- [PROBLEM REQUIREMENTS] In the entries below, count every line that has the string "agent", and answer with that count alone.

-=-=-=-=-

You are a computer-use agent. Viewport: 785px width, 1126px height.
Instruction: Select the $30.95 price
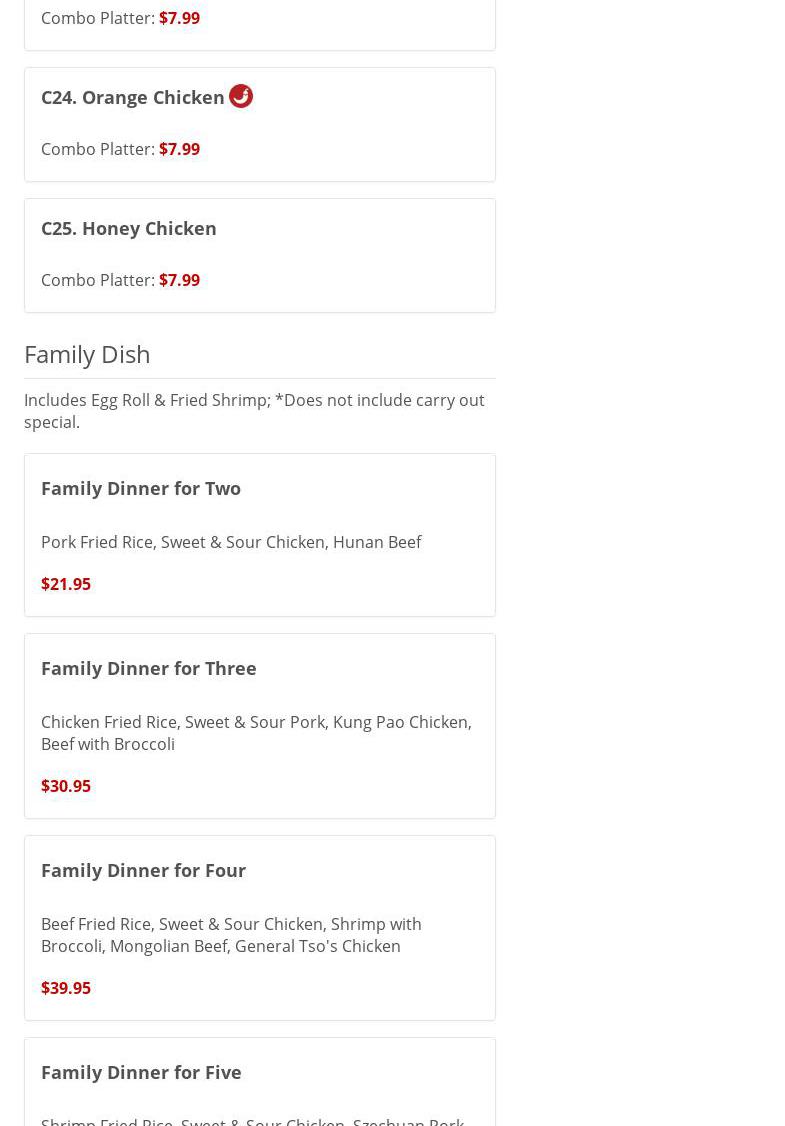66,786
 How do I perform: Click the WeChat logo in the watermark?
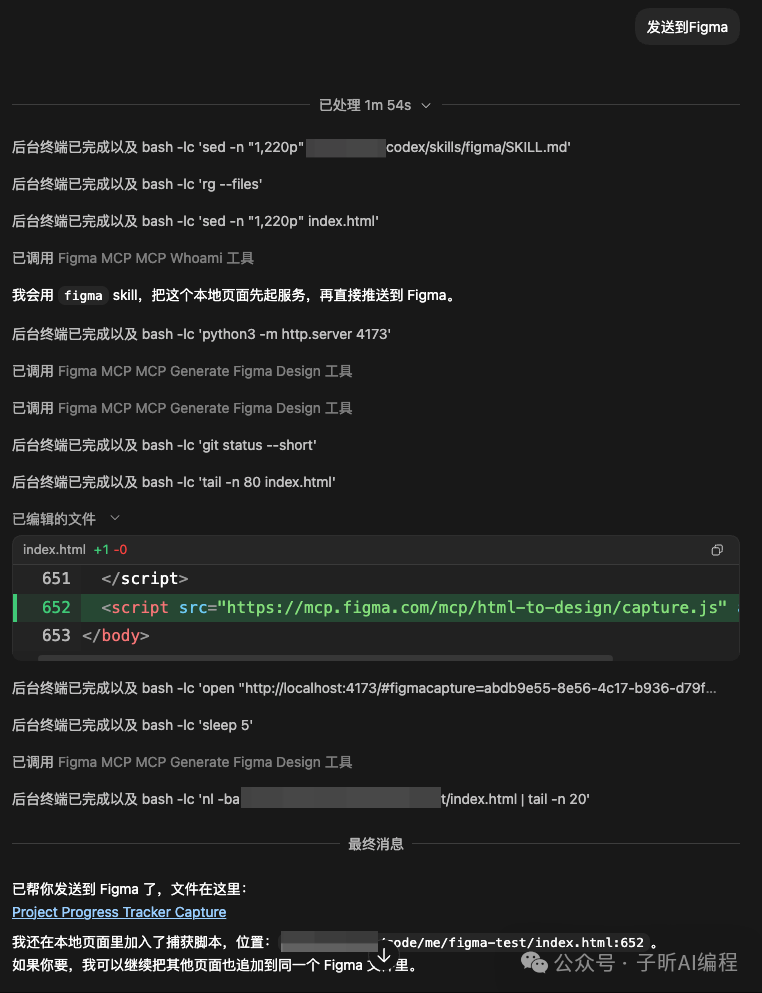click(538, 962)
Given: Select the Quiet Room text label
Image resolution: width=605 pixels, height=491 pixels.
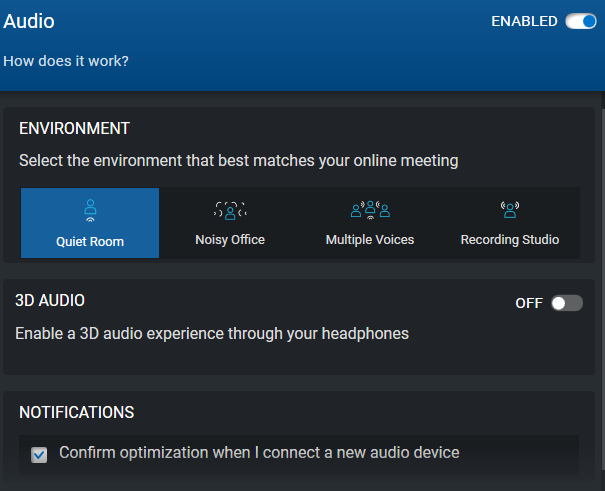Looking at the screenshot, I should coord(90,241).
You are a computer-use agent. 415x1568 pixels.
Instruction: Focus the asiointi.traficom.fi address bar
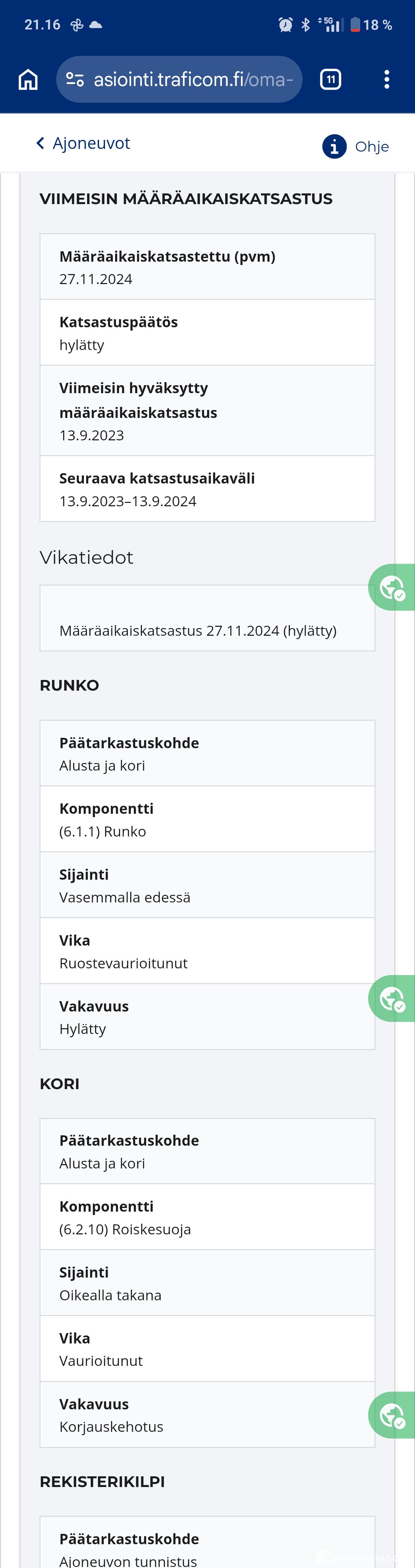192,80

-=-=-=-=-

- [ANSWER SECTION] 2